Wat is het Advanced Research Projects Agency Network?
Het Advanced Research Projects Agency Network (ARPANET) is een voorloper van het moderne internet. Het werd bedacht in de jaren 1950, toen computerwetenschappers iets beters nodig hadden dan de toen beschikbare, maar onbetrouwbare schakelknooppunten en netwerkverbindingen.
Er was ook maar een beperkt aantal grote, krachtige onderzoekscomputers en onderzoekers met toegang waren geografisch van elkaar gescheiden. Het Advanced Research Projects Agency (ARPA) gaf opdracht tot de ontwikkeling van een geavanceerde en betrouwbare manier om deze computers met elkaar te verbinden via een nieuw ontworpen pakketgeschakeld netwerk, dat bekend werd als ARPANET.
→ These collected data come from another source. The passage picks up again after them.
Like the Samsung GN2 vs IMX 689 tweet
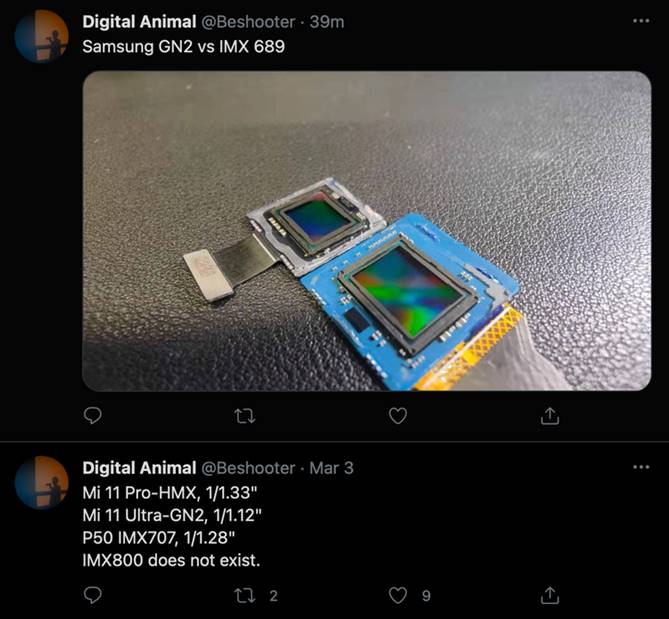 (x=398, y=415)
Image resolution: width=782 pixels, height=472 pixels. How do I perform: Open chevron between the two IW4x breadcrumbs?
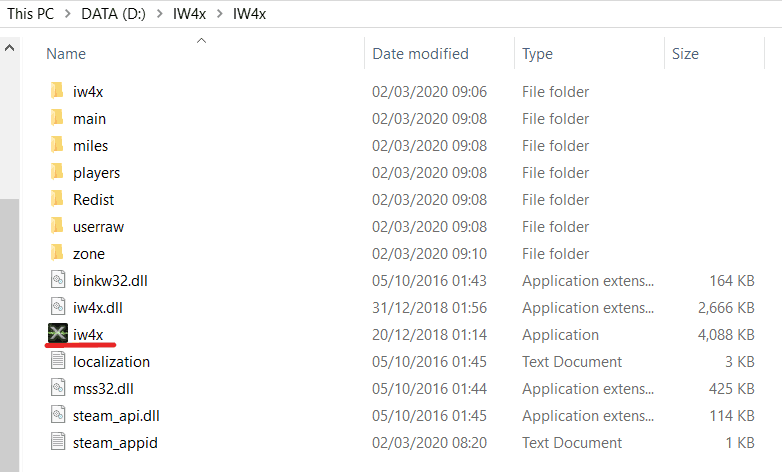pyautogui.click(x=219, y=14)
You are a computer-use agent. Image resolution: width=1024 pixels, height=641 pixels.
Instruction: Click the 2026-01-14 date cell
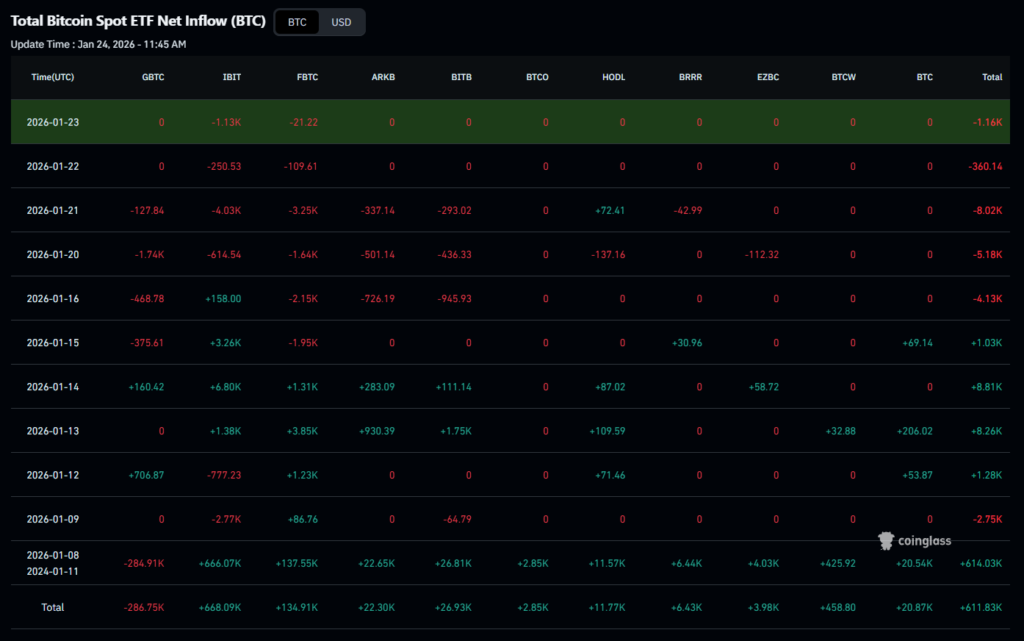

Techopedia legt het Advanced Research Projects Agency Network uit
Het ARPANET was een project dat tijdens de Koude Oorlog werd gefinancierd door de Amerikaanse overheid om een robuust en betrouwbaar communicatienetwerk op te bouwen. Dit werd gedaan door verschillende computers die gelijktijdig konden communiceren met elkaar te verbinden in een netwerk dat niet uit zou vallen en door zou blijven werken als een enkel knooppunt werd uitgeschakeld.
De eerste basis voor een computernetwerk werd gelegd door Joseph C. R. Licklider van Bolt Beranek and Newman (BBN). Licklider werd in oktober 1963 hoofd van de programma’s voor gedragswetenschappen en commandovoering bij ARPA. Hij overtuigde toen Ivan Sutherland en Bob Taylor om aan dit concept te werken. In zijn kantoor had Bob Taylor drie computerterminals aangesloten op de drie door ARPA gesponsorde computers:
- De System Development Corporation (SDC) Q-32 in Santa Monica
- Project Genie aan de universiteit van Californië, Berkeley
- Multics aan het Massachusetts Institute of Technology
Als Taylor met iemand op een andere computer wilde communiceren, moest hij voor elke verbinding naar een andere terminal gaan. Dit was frustrerend en leidde tot het concept van één terminal/computer die verbonden is met een aantal andere terminals. Dit idee maakte de weg vrij voor het ARPANET en uiteindelijk het moderne internet.
Paul Baran van Rand Corporation concludeerde dat het sterkste soort netwerk een pakketgeschakeld netwerk zou zijn dat elke beschikbare communicatielijn zou gebruiken, ongeacht de status van andere lijnen. Het ARPANET verbond oorspronkelijk vier computers, als volgt:
- Een Honeywell DDP 516 computer aan de Universiteit van Californië, Los Angeles
- Een SDS-940 computer aan het Stanford Research Institute
- Een IBM 360/75 aan de universiteit van Californië in Santa Barbara
- Een DEC PDP-10 aan de universiteit van Utah
Er ontstonden problemen met de compatibiliteit naarmate meer computers op het netwerk werden aangesloten. Deze problemen werden in 1982 opgelost door de ontwikkeling van het Transfer Control Protocol/Internet Protocol (TCP/IP).